Beyond that it hugged the steep, forested escarpment above the river, descending steadily. We could see that it was as well-made as the previous old road, although narrower.
The cliff had been cut back to provide a secure footpath on the almost vertical slope. It was a classic GR route and very enjoyable.
Below us was the Loire with its wide, cultivated flats and eventually we emerged at river level. A short walk across fields brought us to the railway line and here we took to the road for the last kilometre into Retournac. This last kilometre up through the streets was more tiring than all the preceding morning’s walk, although the thought of coffee kept us hurrying along.
The central square of the town had a massive, beautiful church and was flanked by shops including several bars – equally beautiful to our eyes. It was noon, so people were arriving for lunch.
As we sat on a shady terrace with our coffee, we were joined by a group of ancient locals, but they soon decided that it was too breezy and went inside. Even we felt cool. Before we left, we asked the barman whether we could eat there in the evening – years of experience have taught us always to check – and he not only said yes, but persuaded us to book a table.
The walk down to the river was surprisingly long and we lost a lot of height before we came to the bridge, which made us wonder about going all the way back for dinner.
We knew that the camping ground was just over the bridge and, having seen the size of the one at Bas-en-Basset, we expected this one to be similarly vast, but all we could find was a riverside park, without a single caravan or tent.
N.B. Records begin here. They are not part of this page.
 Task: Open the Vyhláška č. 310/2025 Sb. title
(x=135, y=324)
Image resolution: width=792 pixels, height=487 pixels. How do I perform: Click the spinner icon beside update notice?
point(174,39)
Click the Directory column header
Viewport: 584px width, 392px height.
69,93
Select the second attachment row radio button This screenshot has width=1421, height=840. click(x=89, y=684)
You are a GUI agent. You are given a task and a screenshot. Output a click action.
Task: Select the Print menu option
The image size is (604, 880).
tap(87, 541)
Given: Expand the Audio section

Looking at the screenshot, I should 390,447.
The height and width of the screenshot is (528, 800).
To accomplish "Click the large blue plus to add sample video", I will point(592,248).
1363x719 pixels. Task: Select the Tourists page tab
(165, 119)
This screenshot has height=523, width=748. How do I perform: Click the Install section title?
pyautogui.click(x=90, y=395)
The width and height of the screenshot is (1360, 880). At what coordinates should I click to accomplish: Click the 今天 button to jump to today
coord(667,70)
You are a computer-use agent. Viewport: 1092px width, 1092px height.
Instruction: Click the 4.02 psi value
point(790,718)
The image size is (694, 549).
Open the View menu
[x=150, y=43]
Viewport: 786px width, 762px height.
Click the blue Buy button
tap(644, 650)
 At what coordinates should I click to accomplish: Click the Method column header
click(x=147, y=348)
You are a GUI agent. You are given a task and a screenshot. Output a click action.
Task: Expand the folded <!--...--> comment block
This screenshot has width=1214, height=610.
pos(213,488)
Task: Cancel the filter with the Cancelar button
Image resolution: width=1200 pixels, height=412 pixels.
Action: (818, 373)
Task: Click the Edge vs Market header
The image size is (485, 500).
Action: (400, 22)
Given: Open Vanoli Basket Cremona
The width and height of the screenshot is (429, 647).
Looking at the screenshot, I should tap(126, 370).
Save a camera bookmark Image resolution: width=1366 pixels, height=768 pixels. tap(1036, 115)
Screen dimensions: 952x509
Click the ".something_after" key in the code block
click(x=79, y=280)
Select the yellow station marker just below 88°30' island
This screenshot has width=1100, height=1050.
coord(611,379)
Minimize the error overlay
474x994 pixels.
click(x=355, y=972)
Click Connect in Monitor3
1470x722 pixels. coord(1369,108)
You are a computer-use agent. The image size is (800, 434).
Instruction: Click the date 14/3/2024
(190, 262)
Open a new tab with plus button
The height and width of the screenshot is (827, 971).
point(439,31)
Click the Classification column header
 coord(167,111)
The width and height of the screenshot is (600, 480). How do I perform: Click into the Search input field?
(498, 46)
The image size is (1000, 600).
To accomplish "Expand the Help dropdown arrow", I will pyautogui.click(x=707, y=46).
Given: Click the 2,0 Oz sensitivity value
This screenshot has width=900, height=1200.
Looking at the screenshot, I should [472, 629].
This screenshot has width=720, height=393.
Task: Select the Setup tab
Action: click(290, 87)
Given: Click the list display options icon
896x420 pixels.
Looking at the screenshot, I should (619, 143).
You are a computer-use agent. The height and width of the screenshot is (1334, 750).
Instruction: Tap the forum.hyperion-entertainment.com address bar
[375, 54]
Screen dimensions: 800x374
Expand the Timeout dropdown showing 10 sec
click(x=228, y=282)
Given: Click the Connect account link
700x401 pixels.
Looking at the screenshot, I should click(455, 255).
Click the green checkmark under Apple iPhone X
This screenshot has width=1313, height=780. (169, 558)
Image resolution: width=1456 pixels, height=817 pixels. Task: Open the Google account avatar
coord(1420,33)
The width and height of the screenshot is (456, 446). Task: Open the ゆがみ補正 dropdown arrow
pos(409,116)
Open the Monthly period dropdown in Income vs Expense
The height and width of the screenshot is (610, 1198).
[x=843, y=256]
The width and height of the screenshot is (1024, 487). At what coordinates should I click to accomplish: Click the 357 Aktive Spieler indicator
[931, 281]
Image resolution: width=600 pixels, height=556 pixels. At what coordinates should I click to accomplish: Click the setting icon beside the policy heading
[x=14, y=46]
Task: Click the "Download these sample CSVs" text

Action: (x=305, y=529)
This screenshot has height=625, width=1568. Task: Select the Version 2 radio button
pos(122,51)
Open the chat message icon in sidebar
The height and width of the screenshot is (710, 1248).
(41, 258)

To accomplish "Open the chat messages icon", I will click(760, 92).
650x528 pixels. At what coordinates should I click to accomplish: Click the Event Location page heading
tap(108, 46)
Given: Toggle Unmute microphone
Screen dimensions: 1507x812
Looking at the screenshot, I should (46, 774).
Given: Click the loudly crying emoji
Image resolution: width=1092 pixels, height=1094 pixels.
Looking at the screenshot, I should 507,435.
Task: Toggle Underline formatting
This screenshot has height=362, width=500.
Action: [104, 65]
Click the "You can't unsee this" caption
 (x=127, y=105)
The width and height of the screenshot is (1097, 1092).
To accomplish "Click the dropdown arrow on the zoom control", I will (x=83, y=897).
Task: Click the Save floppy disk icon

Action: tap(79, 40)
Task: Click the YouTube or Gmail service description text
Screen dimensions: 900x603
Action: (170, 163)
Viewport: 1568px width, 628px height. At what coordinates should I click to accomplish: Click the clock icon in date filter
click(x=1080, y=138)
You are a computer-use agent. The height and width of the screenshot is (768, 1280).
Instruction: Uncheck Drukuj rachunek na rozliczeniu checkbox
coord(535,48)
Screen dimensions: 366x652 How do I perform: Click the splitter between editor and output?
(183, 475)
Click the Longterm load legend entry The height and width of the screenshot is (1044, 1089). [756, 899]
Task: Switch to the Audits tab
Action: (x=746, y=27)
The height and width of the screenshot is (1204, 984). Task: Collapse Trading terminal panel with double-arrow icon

Although there was a building at the entrance with a peeling sign – evidently the former reception – the place was totally defunct.
We were about to turn back dispiritedly and make the ascent to the town when we noticed a hotel, the Beau Rivage, a few steps away at the end of the bridge.
It looked very attractive to our tired eyes and Keith, in a sudden rush of generosity, declared that he would pay for a night there as a birthday present for me, although it was a couple of months after the event and I had already had a lot of presents.
We soon found ourselves installed in a comfortable room looking over the river.
We had glorious showers and draped our washed clothes over the furniture while we ate a picnic lunch, then sank into slumber. It was delightful to be indoors, as the air was cold.
In the evening, we ate at the hotel, feeling slightly bad about having booked at the restaurant in the town, but not bad enough to make us go back such a long way.
We had an apéritif on the terrace and were joined by a burly Danish family who were also staying at the hotel. It was too chilly for us outdoors, even with our warm jackets on, so we ate our dinner inside, but the Danes, who were dressed for summer in singlets and sundresses, remained firmly on the terrace.
We had three courses and wine, then finished off with the luxury of large coffees laced with cream to celebrate a fine day of walking, and of course my long-past birthday.